[Dataset excerpts Boundary: Start]

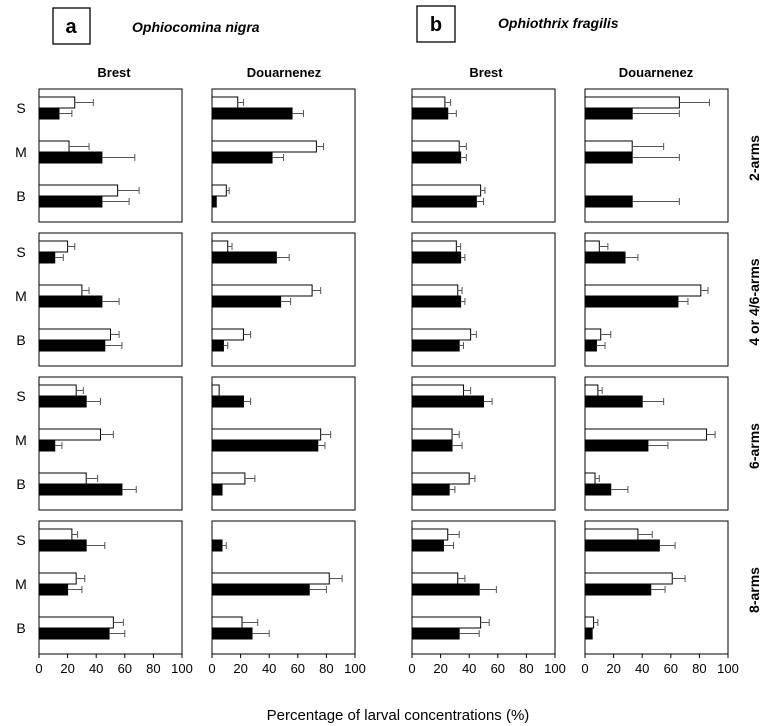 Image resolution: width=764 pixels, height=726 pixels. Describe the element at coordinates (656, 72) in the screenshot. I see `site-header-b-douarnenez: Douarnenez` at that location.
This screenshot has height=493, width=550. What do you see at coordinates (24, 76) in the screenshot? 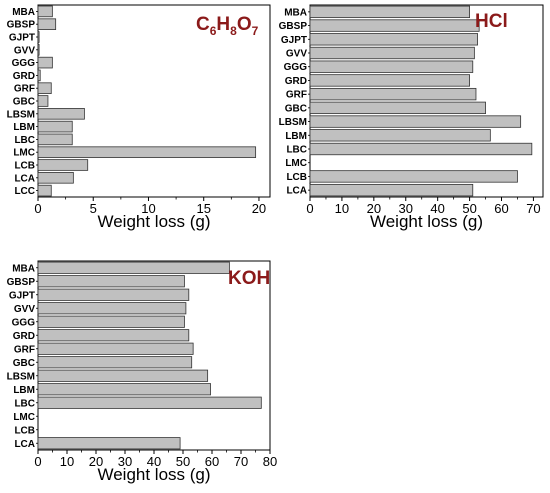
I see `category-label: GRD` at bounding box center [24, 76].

[Dataset excerpts Boundary: End]
[Dataset excerpts Boundary: Start]

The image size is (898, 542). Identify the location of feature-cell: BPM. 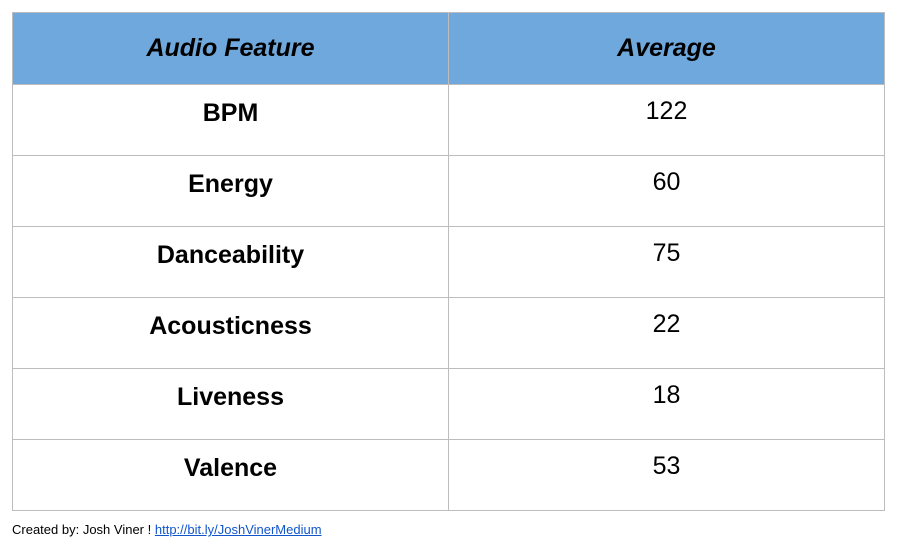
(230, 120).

[Dataset excerpts Boundary: End]

→ Activity
Please rewrite the entries between the line holding "Image resolution: width=764" and the line holding "center [24, 76].", inclusive, with "What do you see" replaced by "What appears" and nothing else changed. Leave the pictures out of your answer.

→ The answer
 Image resolution: width=764 pixels, height=726 pixels. Describe the element at coordinates (656, 72) in the screenshot. I see `site-header-b-douarnenez: Douarnenez` at that location.
This screenshot has height=493, width=550. What appears at coordinates (24, 76) in the screenshot? 
I see `category-label: GRD` at bounding box center [24, 76].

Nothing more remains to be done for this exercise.